Koronawirus. "Największy niepokój budzi jedna mutacja"
Koronawirus. Pod lupą badaczy są obecnie przede wszystkim trzy warianty SARS-CoV-2. Według eksperta największy niepokój związany jest z mutacją E484K, która według wstępnych badań, może nieść większe ryzyko reinfekcji u ozdrowieńców.
Koronawirus mutuje. Wyróżniono trzy warianty SARS-CoV-2: tzw. brytyjski (B.1.1.7.), południowoafrykański (B1.351) i brazylijski (B.1.1.28).
Jak tłumaczy PAP ekspert w dziedzinie biologii medycznej i badań naukowych Uniwersytetu Medycznego im. Karola Marcinkowskiego w Poznaniu dr hab. Piotr Rzymski, mamy dwie główne linie rodowodowe wariantów koronawirusa - A i B. Od nich z kolei wychodzą kolejne gałęzie, od nich jeszcze kolejne.
Koronawirus. Wspólna cecha mutacji
Rzymski tłumaczył, że wspólną cechą wszystkich trzech wariantów koronawirusa jest to, że wszystkie posiadają mutację N501Y. - Jest to mutacja, która prowadzi do zmiany w regionie domeny wiążącej receptor, czyli tej najważniejszej części białka S, która wchodzi w interakcję z receptorem na powierzchni naszych komórek - to najważniejszy element białka S, który umożliwia rozpoczęcie procesu zakażania komórki - powiedział.
- Posiadające ją warianty mogą być więc bardziej zakaźne, łatwiej się rozprzestrzeniać - dodał.
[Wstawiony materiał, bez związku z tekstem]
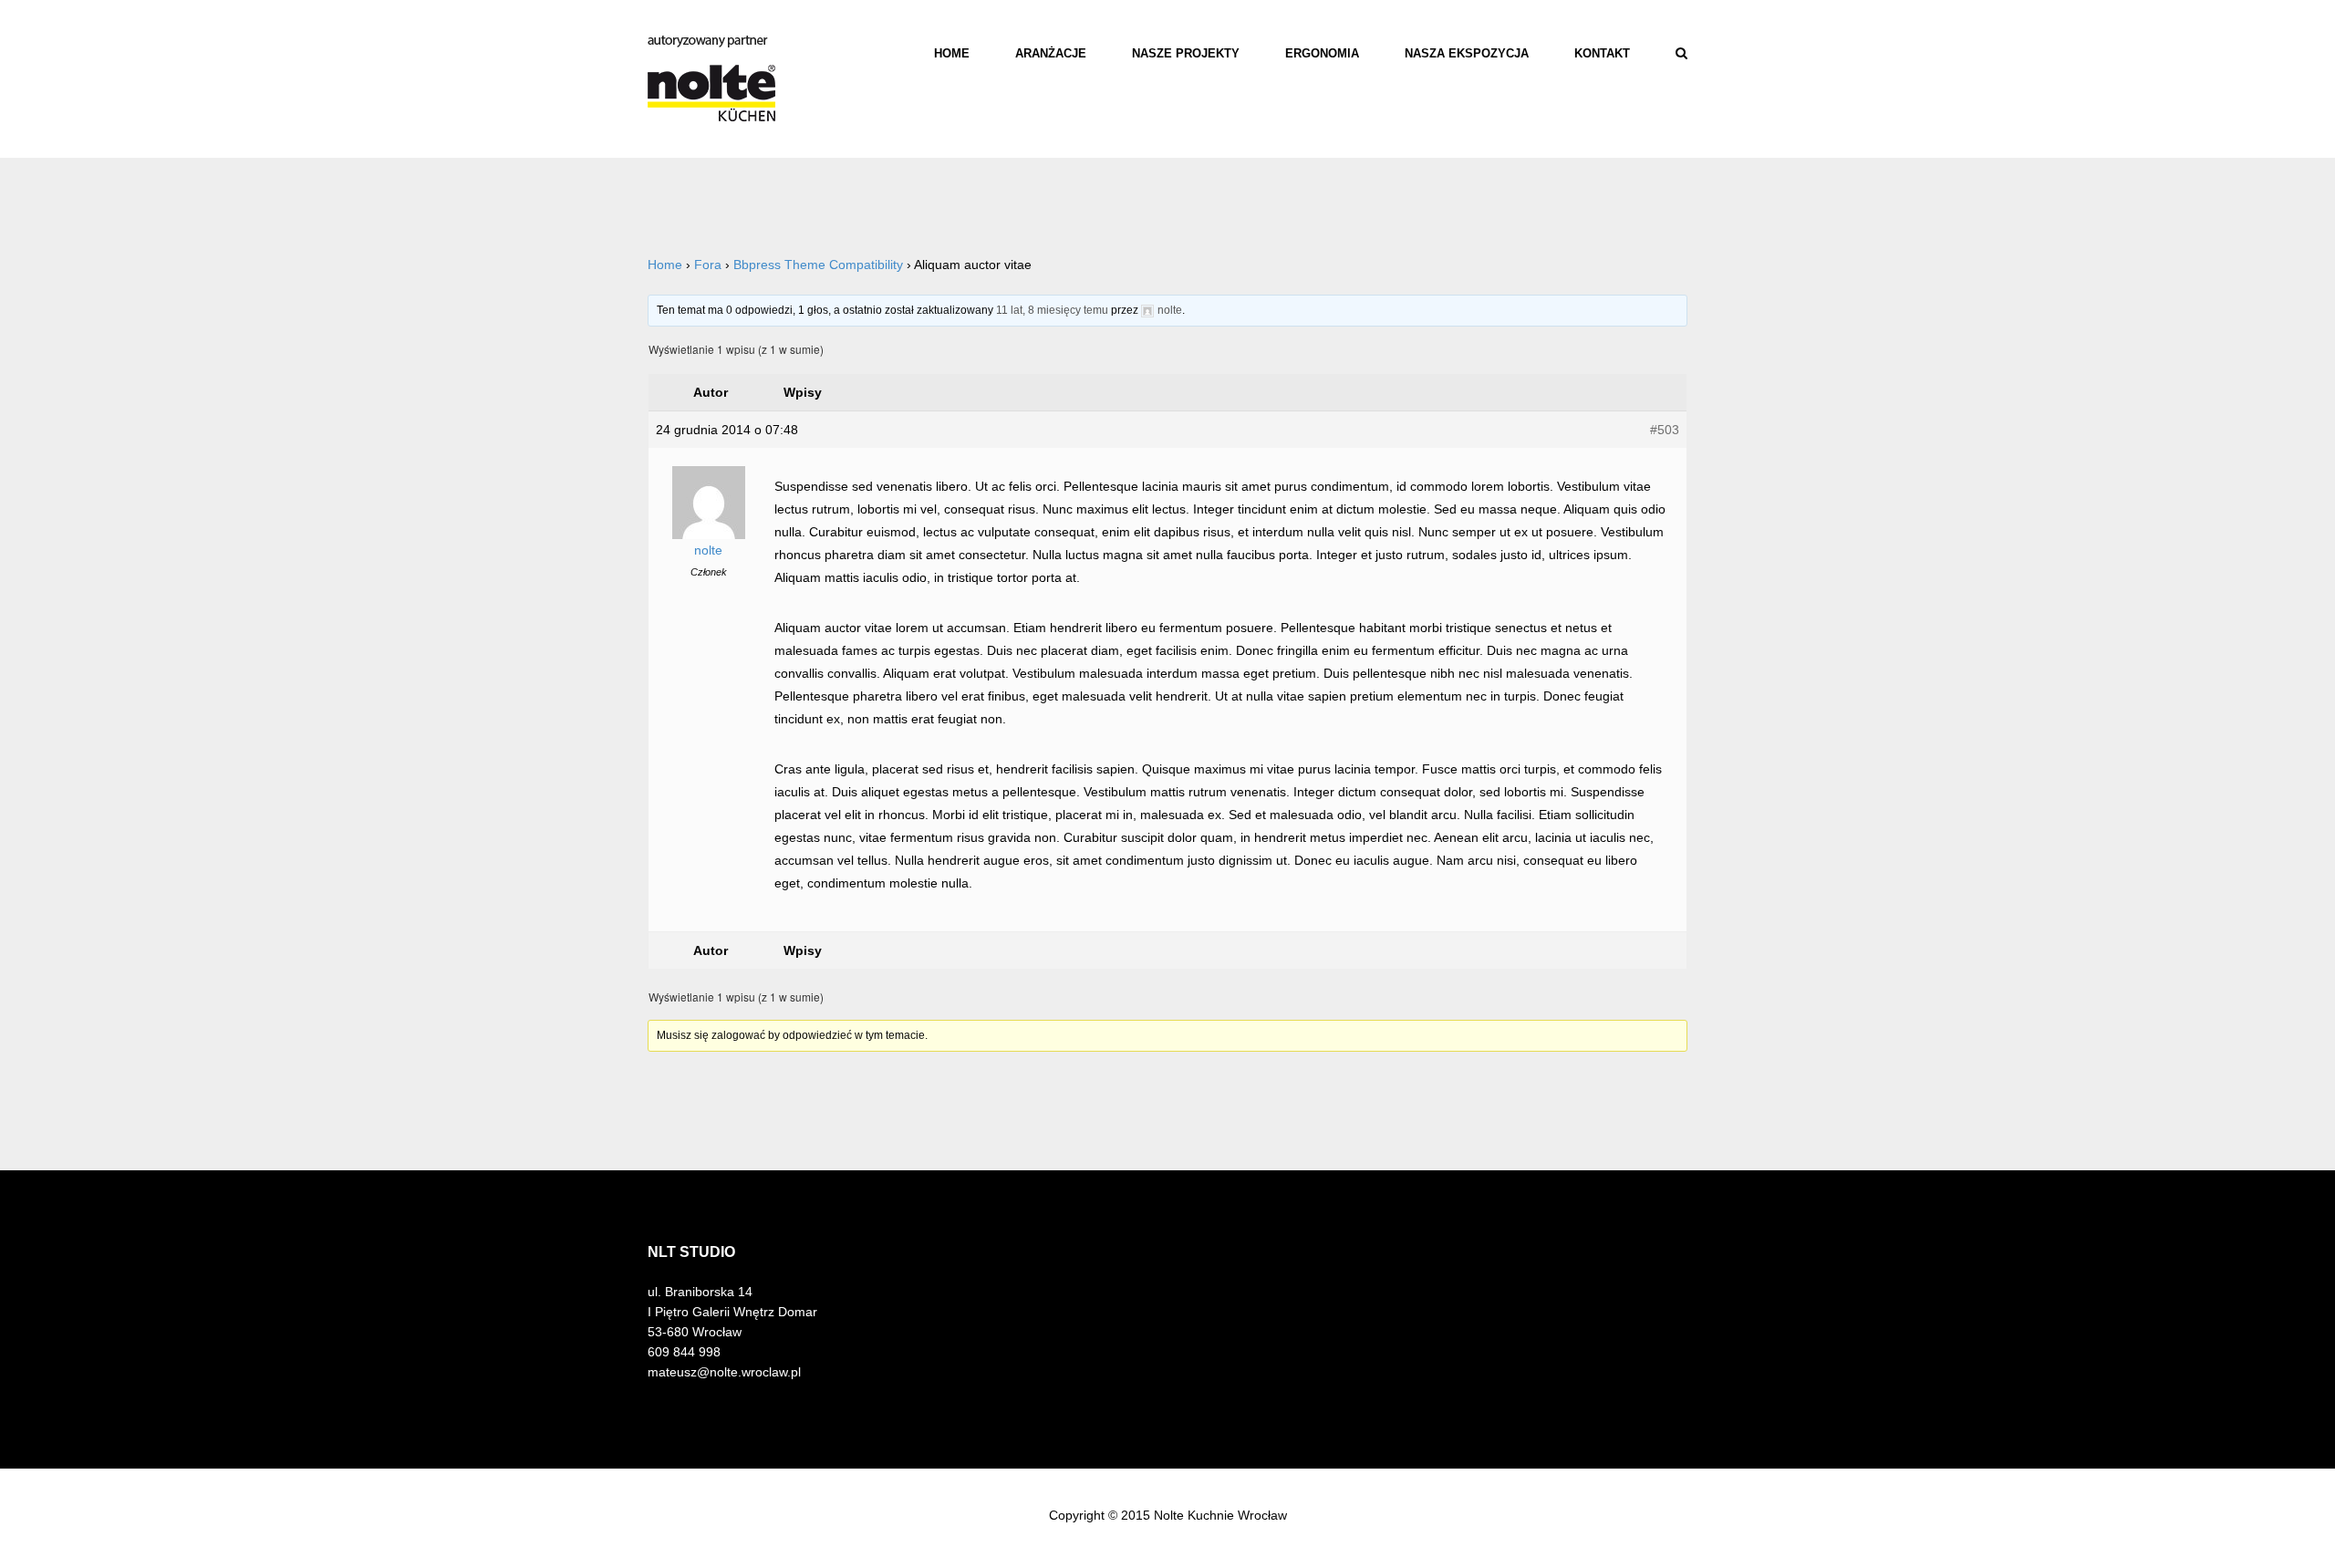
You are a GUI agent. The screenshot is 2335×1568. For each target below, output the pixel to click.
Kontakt (1602, 53)
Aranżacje (1050, 53)
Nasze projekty (1186, 53)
Wskazał, że dużą uwagę przyciąga obecnie mutacja E484K, która występuje w wariancie południowoafrykańskim i brazylijskim. Niedawno pojawiła się też w linii rozwojowej wariantu brytyjskiego.
Według danych eksperymentalnych zmniejsza ona siłę, z jaką przeciwciała ozdrowieńców neutralizują wirusa. Pojawiły się także przypadki ponownych zakażeń wariantami, posiadającymi mutację E484K.
Według eksperta nie oznacza to jednak, że ponowne zakażenie musi mieć ciężki przebieg, a nawet może przebiegać łagodniej. Jednak wskazuje to na sens szczepienia także ozdrowieńców.